Hugh Howey’s 2011 short story Wool, the first in a continued series, describes a future in which society only exists in giant silos hundreds of levels underground. The silos protect inhabitants from the toxic environment near the surface. Although life in the silos is regimented, it is still considered better than life outside. Howey’s subsequent Silo TV series is streamed on Apple TV since May 2023.

Thinking about current discussions of natural disasters, heat waves, and preventing war, one might wonder if life in an underground space might actually become appealing. One thing all of the aforementioned science fiction stories have in common is that they keep people on the upper level separate from those below. The underground societies are depicted as dark, even though the living conditions might be better and safer than above the surface.

Harnessing the power of science fiction

If these are the dominant cultural representations of underground infrastructures in fiction, it might be worth working on an alternative fictional scenario in which life above and below merge – as is the case in liminal spaces and metropolises such as Helsinki.

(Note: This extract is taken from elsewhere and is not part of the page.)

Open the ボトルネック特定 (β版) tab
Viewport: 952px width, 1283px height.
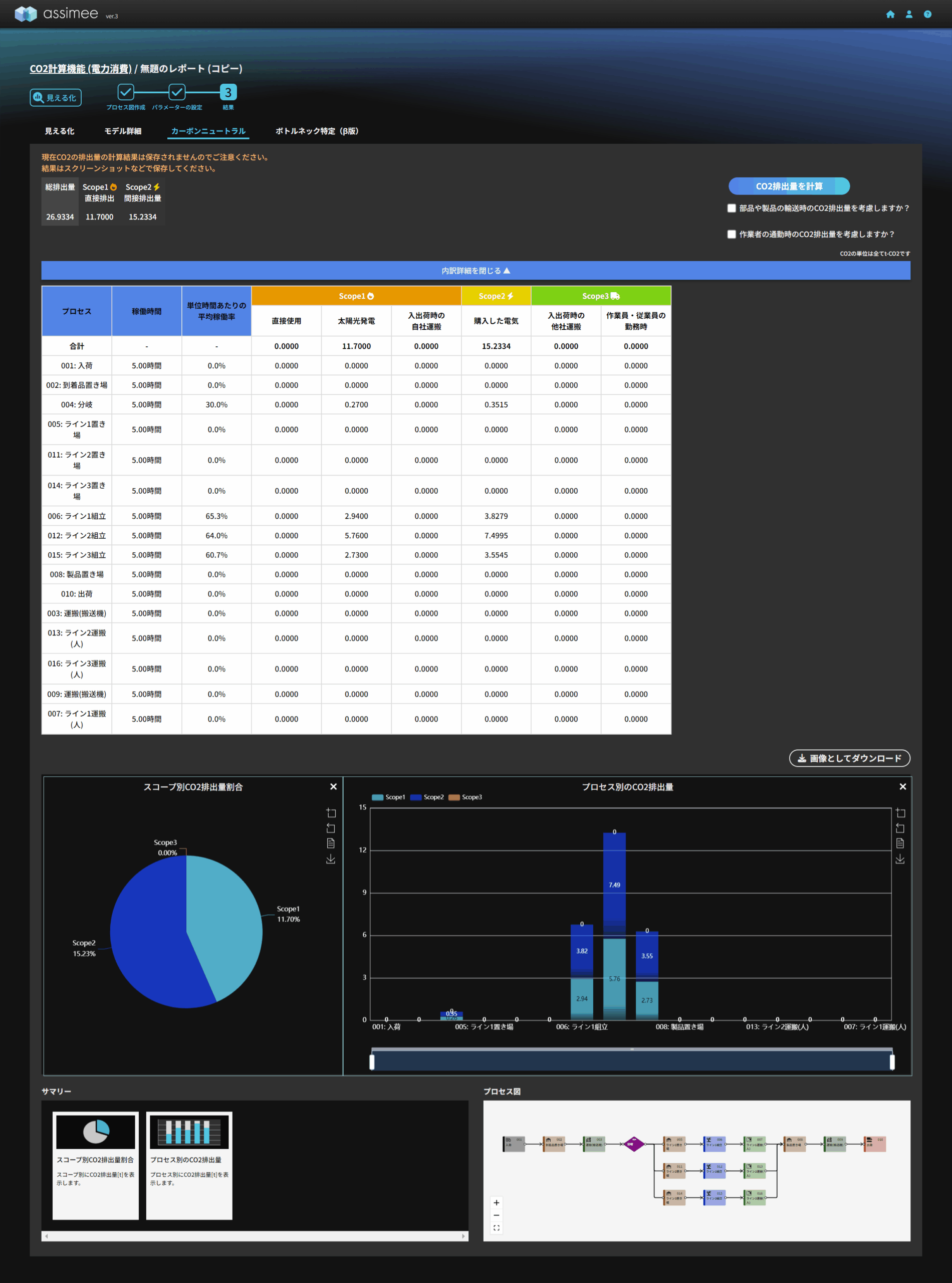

For me, reading and watching science fiction is no less valuable than reading trend or scenario reports – or even doing academic research. Science fiction offers a different way to anticipate the future. In many ways, it challenges our assumptions about the present and, of course, the future. It also provides us with rich narratives and images of how the future might be different, thus acting as a source of inspiration.

The power of science fiction is that its narratives and images stay with us much longer than anything written on an information bulletin.

Reading and watching science fiction helps us develop an essential new skill: science fiction thinking. Science fiction thinking is the ability to imagine and anticipate the future, to challenge familiar notions of an uncertain but open future in which anything is possible, and to translate those concepts into viable outcomes with which to plan our future strategically.


Prof. Dr. Jan Oliver Schwarz

is a professor of Strategic Foresight and Trend Analysis at the Technical University of Ingolstadt. Schwarz's research areas include which human needs and technological trends can be derived from depictions of the future in science fiction films and literature. In his book "Strategic Foresight" he explains the most important foresight principles and how organizations can apply them.